Articulée par la voix off de l’autrice, née à Paris de l’actrice franco-palestinienne Hiam Abbas, l’œuvre débute en 1992, avec un film de famille où elle apparaît dans toute la candeur de la jeunesse, à l’occasion d’une visite en terre galiléenne, autour du lac de Tibériade d’abord, puis à Deir Hanna, où ses aïeules ont élu domicile après l’exode. Le film nous catapulte ensuite 30 ans plus tard, au moment d’y interroger sa mère sur leurs enfances respectives et de quérir son aide pour naviguer parmi les archives familiales réunies dans la maison de Deir Hanna. Outre les quelques poèmes que les deux femmes découvrent, elles élaborent surtout un grand album de photos, parmi lesquelles se retrouve un cliché où Lina apparaît en compagnie de sa mère, de sa grand-mère et de son arrière-grand-mère, dans un portrait qui sert en quelque sorte de leitmotiv technique au film, dont la construction évoque une forme de simultanéité, plutôt que de linéarité intergénérationnelle.
Usant tour à tour de séquences contemporaines et d’images d’archives, raccordées parfois de manière subreptice, le film vise à faire coexister le présent et le passé comme les strates d’une mémoire commune au sein de laquelle s’inscrit l’identité de la famille de Soualem, et par extension, celle de tout le peuple palestinien. Les mises en abîme biographiques qu’effectue la réalisatrice en demandant à sa mère de rejouer certains chapitres de sa vie participent également de ce désir de simultanéité historique, tandis que l’utilisation d’archives publiques pour illustrer l’histoire de sa grand-mère permettent d’inscrire le récit de ses proches dans un récit national plus vaste. Ce n’est pourtant pas toujours de façon subtile que s’effectue le passage entre époques, mais parfois d’une façon violente, qui sert à exacerber les stigmates du colonialisme. C’est le cas de la séquence dans laquelle Soualem et sa mère retournent à Tibériade, où gisent désormais des mosquées en ruines à l’ombre des grands hôtels israéliens.

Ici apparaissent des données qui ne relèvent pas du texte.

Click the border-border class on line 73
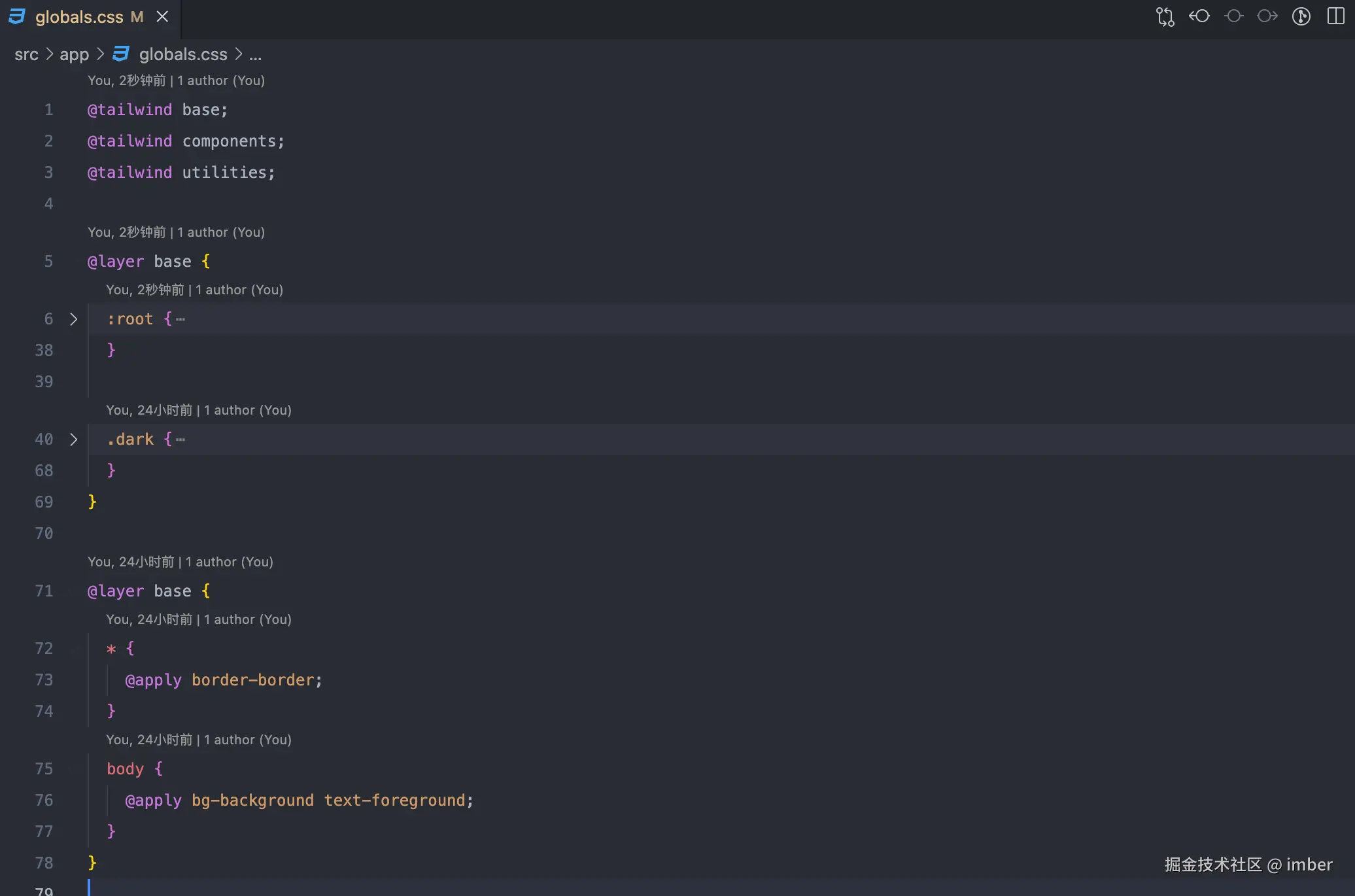1355x896 pixels. coord(252,680)
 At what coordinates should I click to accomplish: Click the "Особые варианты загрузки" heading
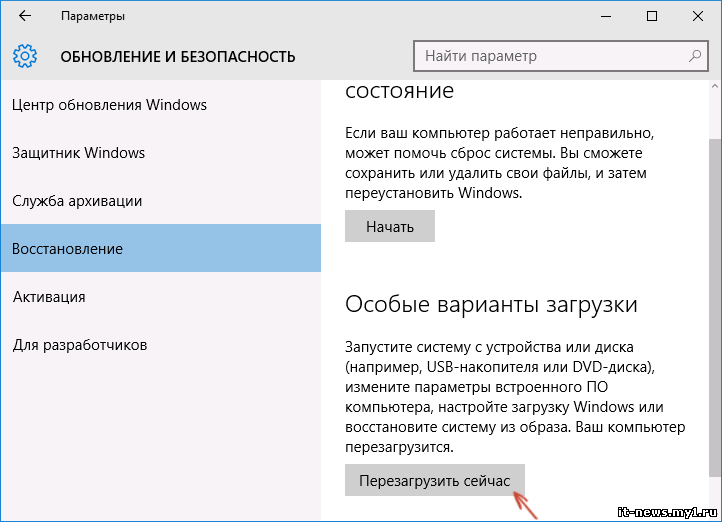pyautogui.click(x=491, y=304)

Dans la perspicacité de son montage, le film évoque ainsi le pouvoir du cinéma de transcender les frontières temporelles, mais aussi les frontières physiques, tel qu’en témoignent les passages soudains de l’Europe au Moyen-Orient, mais aussi la traversée de la frontière syrienne narrée par sa mère, à la rencontre d’une tante perdue, retrouvée après des décennies par amour et par bravade. Face au spectre de l’oubli, il semble que les familles se resserrent ; c’est pourquoi la perte éventuelle de la maison de Deir Hanna (suite au décès de la grand-mère) est l’occasion ici d’une grande réunion festive, laquelle emblématise parfaitement la douce amertume d’une œuvre où le récit de soi est affaire de survie collective.
Prochaine projection : 17 novembre à 21h00 (Cinéma du Musée)
prod. ONF
APRÈS-COUPS
Romane Garant Chartrand | Québec | 2023 | 25 minutes | Panorama – Horizons
Faute de pouvoir tourner les visages des femmes de la maison d’accueil La Traverse (à Joliette), Romane Garant Chartrand crée ici un film de mains parlantes, qui dans leurs élans, leurs contractions, leurs caresses, manifestent une colère, une anxiété, un désarroi qui se résorbent heureusement dans la chaleur communautaire. S’intéressant au témoignage individuel de ces victimes de violence conjugale, qui s’expriment de façon libre et évocatoire dans des voix off glanées lors de sessions de thérapie collective, le film crée petit à petit une chorale de voix qui se répondent et dont les récits se lient, montrant parallèlement des corps esseulés qui s’assemblent dans des étreintes salutaires, expressions d’une physicalité câline qui sert de contrepoids à la physicalité toxique des relations de pouvoir amoureuses. C’est un parcours cathartique que décrit ainsi la réalisatrice de Love-moi (RIDM 2021), lequel s’inscrit esthétiquement dans la description d’un lieu, soit le safe space que constitue la maison d’accueil. Photographiée avec une grande perspicacité par l’inestimable Isabelle Stachtchenko, dans de beaux plans d’observation à caractère métaphorique, où le crépuscule hivernal est toujours teinté d’espoir, où l’obscurité est striée de lumière, où le froid est mêlé de chaleur, l’endroit nous apparaît comme un sanctuaire à la fois humble et essentiel, où l’empathie et le collectivisme constituent les pierres d’assise de l’émancipation. À ce titre, force est de reconnaître la puissance politique de l’épilogue montréalais, où l’on suit les membres du collectif Collages Féminicides lors de leurs activités d’affichage nocturnes, permettant ainsi au discours des victimes de s’épancher par-delà les murs de l’institution, et de passer du privé au public. Il s’agit d’ailleurs là d’une opération analogue à celle du film, qui par l’accumulation de récits spécifiques met en lumière la réalité sociale d’un système d’abus encore tristement occulté, au gré d’une narration fluide et émouvante de sincérité.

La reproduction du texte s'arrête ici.